Access credit that you can afford

Baig also warns about borrowing or accessing additional credit at this time: “Do so only if you can afford the instalments that will follow”. It is crucial to differentiate between good and bad credit. Accessing your home loan for further credit is good if it is for renovations and improvements to the property that will contribute to its value.

Fraud and threats

This December, says Mabe, fraudsters (as they do every holiday season) go into overdrive, so consumers must be vigilant. "Over the past 18 months, the industry has noted an increase in social engineering, where fraudsters or syndicates trick customers into disclosing their personal and confidential information.

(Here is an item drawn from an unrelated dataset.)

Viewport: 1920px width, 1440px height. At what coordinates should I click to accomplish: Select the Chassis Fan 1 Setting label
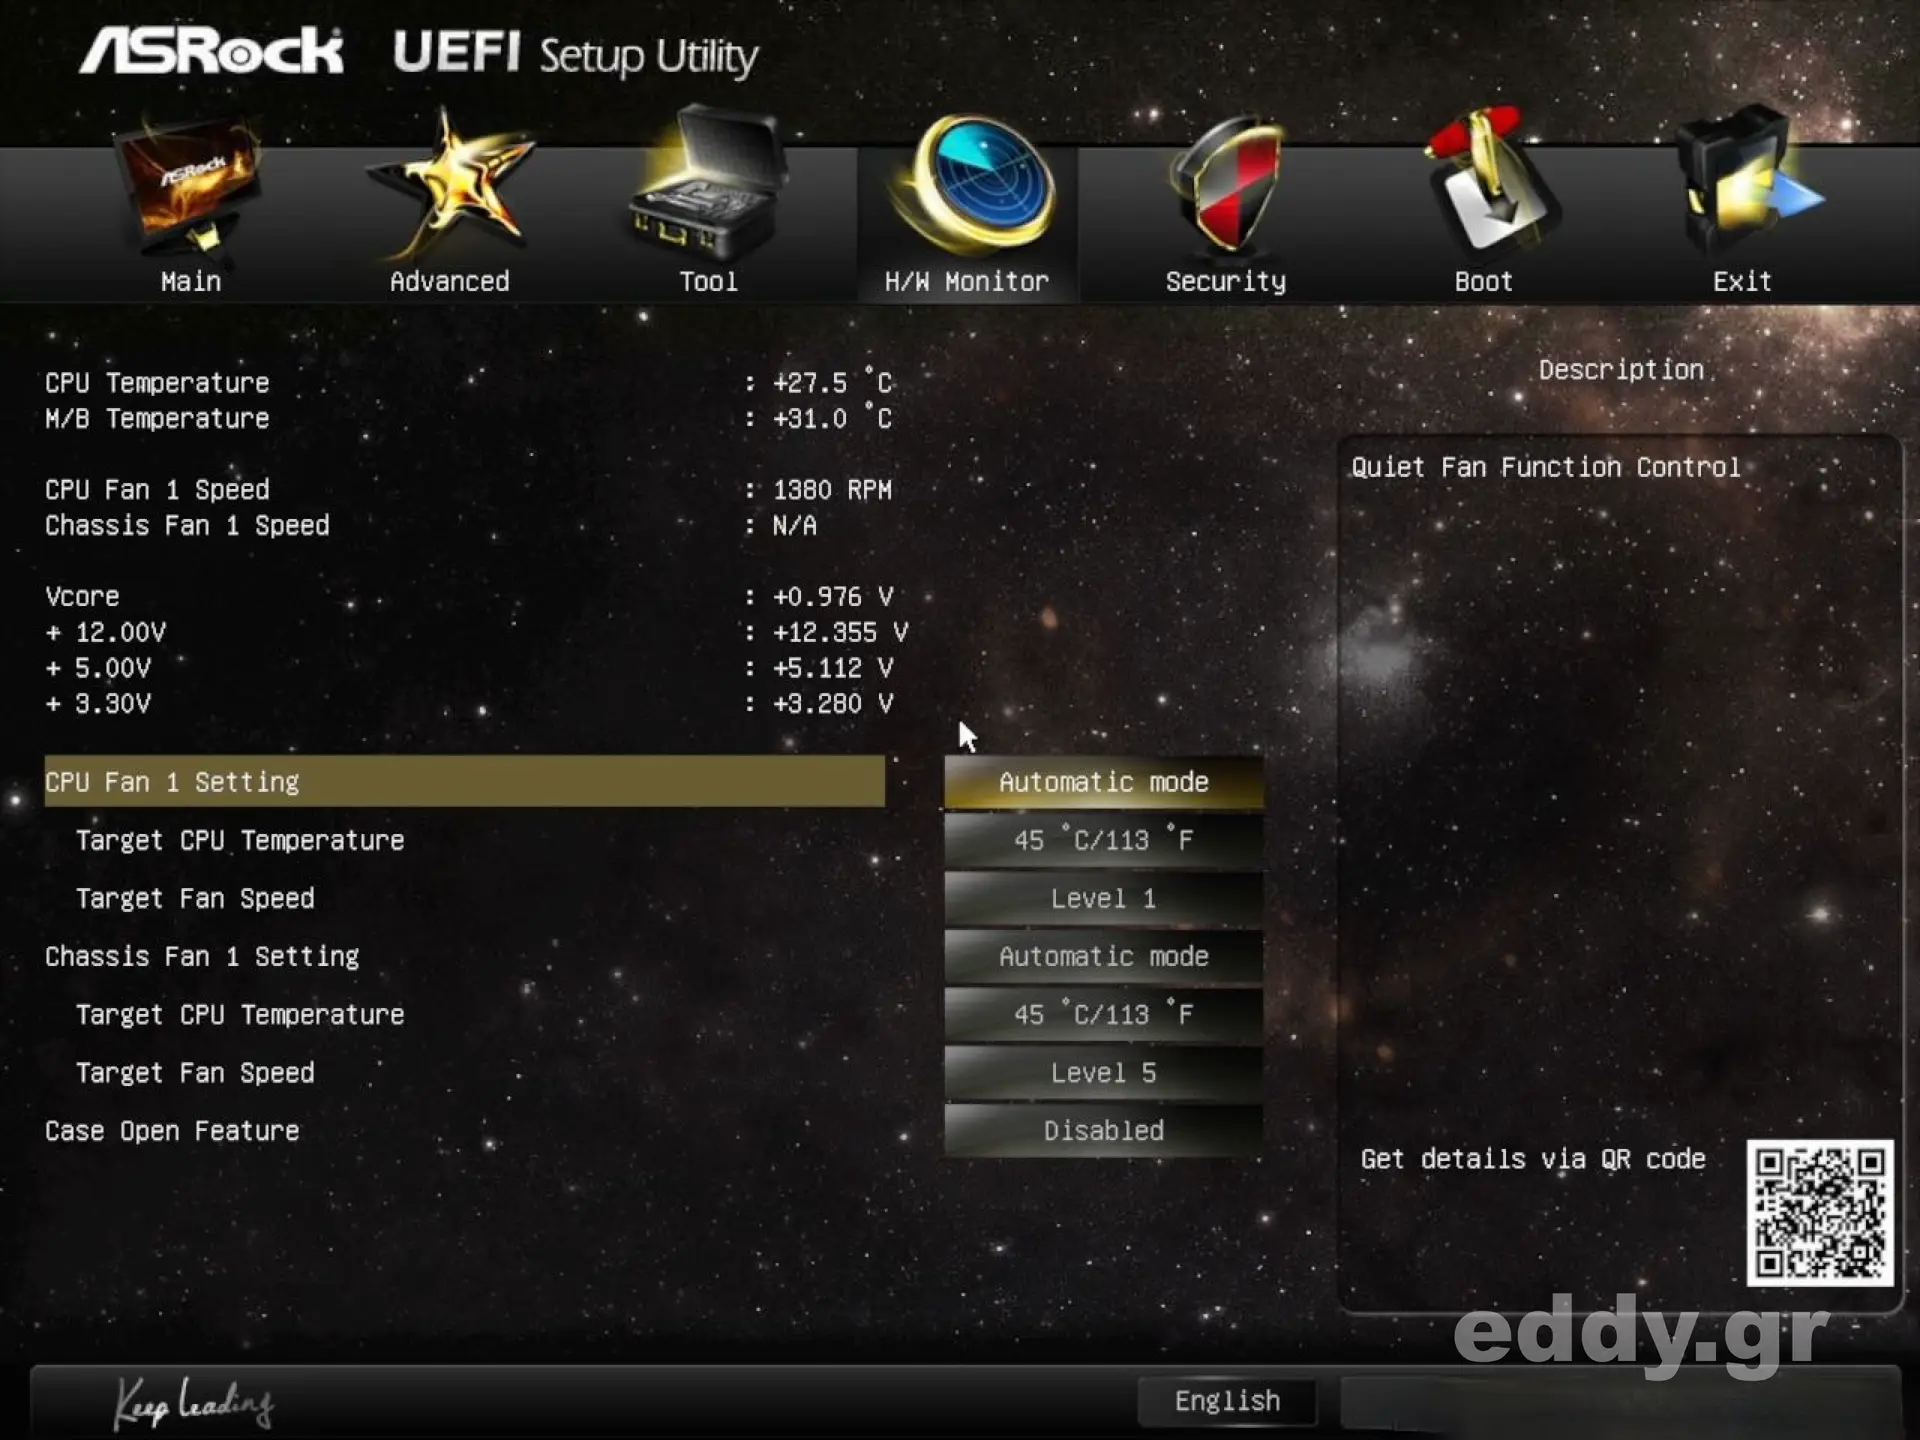[202, 956]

“With social engineering, whether it’s in the form of a voice call or vishing, syndicates typically pretend to be from a bank and share personal information, which often results in customers “letting their guard down” and disclosing confidential information. Absa is continuously educating our customers about the latest fraud threats to the extent that even our OTP messages contain a warning: ‘if asked to share the OTP, consider it fraud’. Unfortunately, not everyone reads the complete message, which often proves decisive in preventing fraud incidents.

“For clarity, Absa will never ask customers to share their ‘keys to the safe’ including the online banking PIN, password, card CVV, PIN or one-time password, with Absa or to approve activities to prevent fraud,” says Mabe. “We advise customers not to disclose these to anybody, even if a bank representative seemingly makes the request.”

If unsure, terminate the call or activity and call Absa’s Fraud Hotline on 0860 557 557. In addition, one should never approve a Mobile Banking application request or any other transaction request if you’re not the one who is carrying out the transactions in question. Customers are urged to always remain vigilant by thoroughly reading Notify Me (SMS) notifications and verification messages before responding to them.

“Absa’s systems are world-class, and we encourage customers to adopt the Absa Mobile Banking Application (Mobile App). To this end, Absa launched a market-first digital fraud warranty for customers who bank using our banking app, signalling our confidence in the security of our app as the safest way to bank," says Baig.